-- PROVIDED ENTRIES follows --
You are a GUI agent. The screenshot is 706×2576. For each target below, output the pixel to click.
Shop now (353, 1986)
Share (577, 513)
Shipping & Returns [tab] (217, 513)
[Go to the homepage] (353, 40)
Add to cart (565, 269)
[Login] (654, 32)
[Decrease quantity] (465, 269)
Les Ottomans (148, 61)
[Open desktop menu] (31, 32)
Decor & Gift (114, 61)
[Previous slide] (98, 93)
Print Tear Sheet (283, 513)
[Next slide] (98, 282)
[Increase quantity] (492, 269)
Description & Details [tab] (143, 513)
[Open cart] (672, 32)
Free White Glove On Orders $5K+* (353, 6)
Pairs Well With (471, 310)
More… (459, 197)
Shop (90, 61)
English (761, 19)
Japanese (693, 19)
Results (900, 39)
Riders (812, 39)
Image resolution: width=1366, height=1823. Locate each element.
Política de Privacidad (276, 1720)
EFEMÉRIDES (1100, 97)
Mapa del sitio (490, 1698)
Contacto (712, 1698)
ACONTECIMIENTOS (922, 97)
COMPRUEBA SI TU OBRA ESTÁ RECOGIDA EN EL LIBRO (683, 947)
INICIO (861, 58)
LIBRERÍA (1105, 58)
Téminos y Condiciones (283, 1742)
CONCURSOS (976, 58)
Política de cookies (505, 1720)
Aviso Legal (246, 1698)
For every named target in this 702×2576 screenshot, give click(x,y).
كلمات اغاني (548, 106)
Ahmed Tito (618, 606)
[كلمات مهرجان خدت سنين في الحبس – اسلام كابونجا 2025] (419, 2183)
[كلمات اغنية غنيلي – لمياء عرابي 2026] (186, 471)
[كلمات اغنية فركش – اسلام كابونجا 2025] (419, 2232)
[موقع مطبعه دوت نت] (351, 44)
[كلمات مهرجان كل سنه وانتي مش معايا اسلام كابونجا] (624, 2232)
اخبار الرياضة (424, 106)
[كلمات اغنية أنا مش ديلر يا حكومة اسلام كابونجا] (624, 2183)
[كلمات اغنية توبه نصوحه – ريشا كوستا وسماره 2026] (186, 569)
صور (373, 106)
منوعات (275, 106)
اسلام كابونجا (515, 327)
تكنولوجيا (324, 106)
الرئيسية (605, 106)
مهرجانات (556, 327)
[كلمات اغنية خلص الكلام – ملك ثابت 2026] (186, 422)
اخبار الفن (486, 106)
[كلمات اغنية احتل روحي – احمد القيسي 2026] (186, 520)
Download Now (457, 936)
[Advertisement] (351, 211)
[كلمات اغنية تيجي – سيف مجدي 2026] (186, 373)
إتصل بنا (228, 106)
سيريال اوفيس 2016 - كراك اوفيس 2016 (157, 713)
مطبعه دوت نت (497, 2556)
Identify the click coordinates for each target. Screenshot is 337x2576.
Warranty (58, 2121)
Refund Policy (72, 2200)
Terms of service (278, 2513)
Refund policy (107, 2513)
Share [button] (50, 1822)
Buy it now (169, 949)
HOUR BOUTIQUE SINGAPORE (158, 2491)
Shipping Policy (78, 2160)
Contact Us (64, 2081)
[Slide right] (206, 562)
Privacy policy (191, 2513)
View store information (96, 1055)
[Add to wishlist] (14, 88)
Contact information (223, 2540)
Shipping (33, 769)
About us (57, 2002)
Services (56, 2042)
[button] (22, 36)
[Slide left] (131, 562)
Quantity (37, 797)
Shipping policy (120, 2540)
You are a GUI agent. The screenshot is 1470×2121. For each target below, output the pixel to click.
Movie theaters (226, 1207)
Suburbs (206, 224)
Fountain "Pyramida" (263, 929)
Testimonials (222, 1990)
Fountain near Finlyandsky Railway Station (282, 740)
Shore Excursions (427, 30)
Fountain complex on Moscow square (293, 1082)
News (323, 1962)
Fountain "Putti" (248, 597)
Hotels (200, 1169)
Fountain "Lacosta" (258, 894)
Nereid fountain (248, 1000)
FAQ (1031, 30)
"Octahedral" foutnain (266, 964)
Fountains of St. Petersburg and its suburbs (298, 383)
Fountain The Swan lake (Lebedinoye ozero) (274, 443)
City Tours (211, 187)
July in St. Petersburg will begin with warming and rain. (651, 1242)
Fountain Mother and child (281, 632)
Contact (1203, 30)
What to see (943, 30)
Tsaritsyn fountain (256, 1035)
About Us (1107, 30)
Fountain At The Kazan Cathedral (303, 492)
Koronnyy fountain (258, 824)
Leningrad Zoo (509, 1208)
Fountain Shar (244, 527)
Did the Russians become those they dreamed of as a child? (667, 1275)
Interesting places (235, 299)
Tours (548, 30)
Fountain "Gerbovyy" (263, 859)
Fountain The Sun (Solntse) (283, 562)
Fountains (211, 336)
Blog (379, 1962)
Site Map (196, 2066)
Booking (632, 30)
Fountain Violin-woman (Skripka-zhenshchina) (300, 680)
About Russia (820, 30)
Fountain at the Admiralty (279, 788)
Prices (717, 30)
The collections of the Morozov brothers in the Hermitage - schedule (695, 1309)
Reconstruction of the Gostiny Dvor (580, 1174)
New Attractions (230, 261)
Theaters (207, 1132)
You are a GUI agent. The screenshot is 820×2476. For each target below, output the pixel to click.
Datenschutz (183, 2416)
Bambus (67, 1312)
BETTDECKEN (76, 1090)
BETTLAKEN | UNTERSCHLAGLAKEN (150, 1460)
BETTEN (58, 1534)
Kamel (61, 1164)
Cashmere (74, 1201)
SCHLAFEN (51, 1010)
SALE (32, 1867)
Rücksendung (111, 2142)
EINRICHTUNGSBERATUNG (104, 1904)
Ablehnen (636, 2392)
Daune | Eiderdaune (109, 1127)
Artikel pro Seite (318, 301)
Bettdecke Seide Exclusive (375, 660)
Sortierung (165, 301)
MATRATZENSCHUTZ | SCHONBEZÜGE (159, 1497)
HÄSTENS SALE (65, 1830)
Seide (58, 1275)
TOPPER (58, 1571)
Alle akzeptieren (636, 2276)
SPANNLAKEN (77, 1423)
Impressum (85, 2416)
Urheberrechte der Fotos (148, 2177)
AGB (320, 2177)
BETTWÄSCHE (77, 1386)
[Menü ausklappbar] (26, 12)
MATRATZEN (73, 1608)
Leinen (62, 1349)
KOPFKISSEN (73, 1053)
-- PROVIDED ENTRIES concluded --
Taking the entries above, write out exactly the lines starting with the line containing "Fountain The Sun (Solntse) (283, 562)" and going on through the line containing "Kamel (61, 1164)", both included, and nothing else.

Fountain The Sun (Solntse) (283, 562)
Fountains (211, 336)
Blog (379, 1962)
Site Map (196, 2066)
Booking (632, 30)
Fountain Violin-woman (Skripka-zhenshchina) (300, 680)
About Russia (820, 30)
Fountain at the Admiralty (279, 788)
Prices (717, 30)
The collections of the Morozov brothers in the Hermitage - schedule (695, 1309)
Reconstruction of the Gostiny Dvor (580, 1174)
New Attractions (230, 261)
Theaters (207, 1132)
You are a GUI agent. The screenshot is 820×2476. For each target below, output the pixel to click.
Datenschutz (183, 2416)
Bambus (67, 1312)
BETTDECKEN (76, 1090)
BETTLAKEN | UNTERSCHLAGLAKEN (150, 1460)
BETTEN (58, 1534)
Kamel (61, 1164)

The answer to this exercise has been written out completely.